The tech sector is by far one of the most elusive, yet lucrative, sectors of all and or emerging growth companies it only gets harder. Not only is there overwhelming competition from aggressive big wigs but profit margins are also strained by high capital expenditures among other bottlenecks.
How do emerging growth companies in this sector secure longevity? While this may seemingly pass by as an uphill task, companies like NIC Inc. (NASDAQ: EGOV) have managed to play the right card in that regard. This internet service provider instead of trying to level the playing ground with larger competitors, it has opted to look for dedicated and deep pocketed customers. Customers that are sure to spend lump sums in a recurrent fashion; like the government.
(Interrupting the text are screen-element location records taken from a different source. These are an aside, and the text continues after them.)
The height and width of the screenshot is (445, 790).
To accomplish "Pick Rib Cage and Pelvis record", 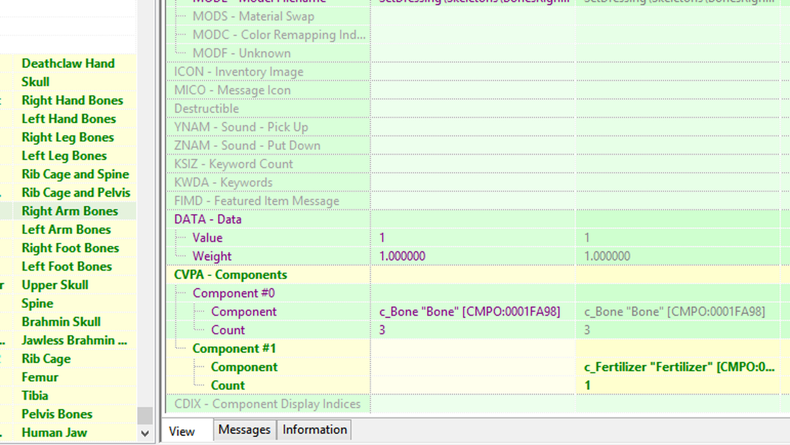I will tap(76, 192).
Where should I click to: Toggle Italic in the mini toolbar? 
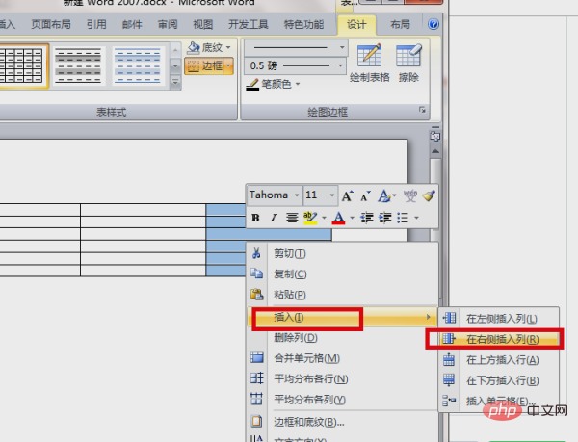coord(274,219)
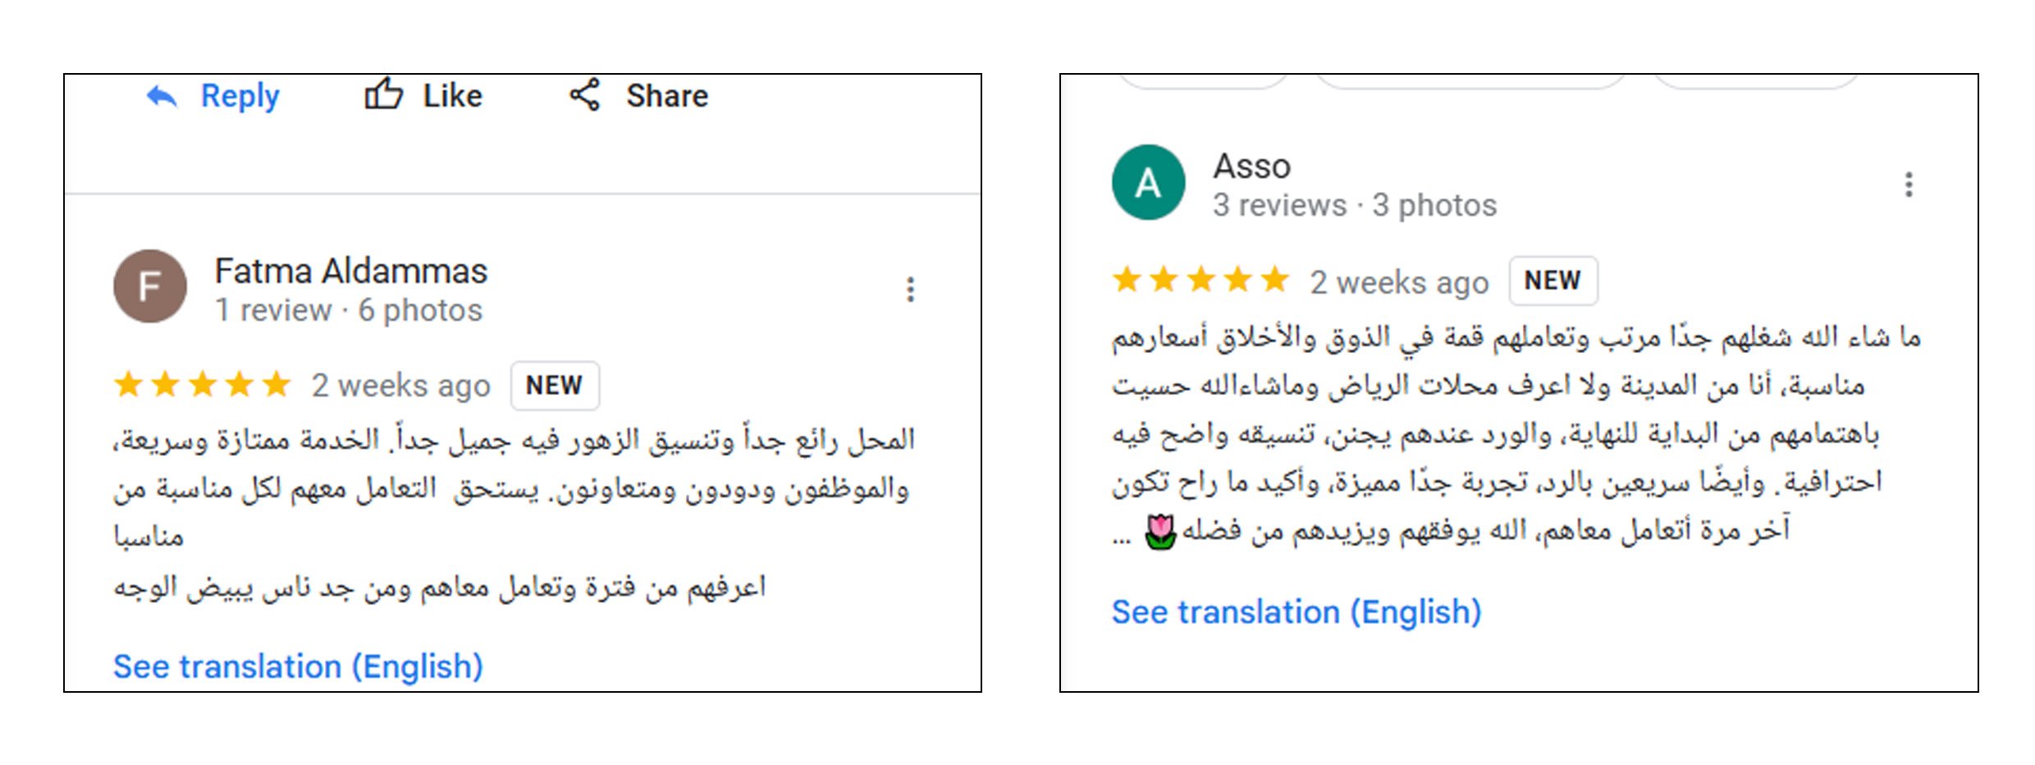2035x765 pixels.
Task: See English translation of Fatma's review
Action: pos(298,666)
NIC’s eServices, through its portal and software & Services segments, are particularly tailored to meet the government’s internet needs. Inking contracts with the government translates to a rosy top line, as demonstrated by the 14 percent year-over-year leap in quarterly portal revenues during the third quarter of 2012. In the same breadth, same-state portal revenues also edged up 8 percent during the quarter. From 2007 up until the 2012 3Q earnings release date, the company’s steadily growing bottom line has allowed it to comfortably return more than $133 million to shareholders in form of special cash dividends. This not only shows that NIC has been trending upward, but it also represents the company’s keen interest in creating shareholder value.
2012 fourth quarter earnings are expected to hit the public domain on February 7th. The general outlook is bullish and analysts are inclined to believe that performance will trend upward.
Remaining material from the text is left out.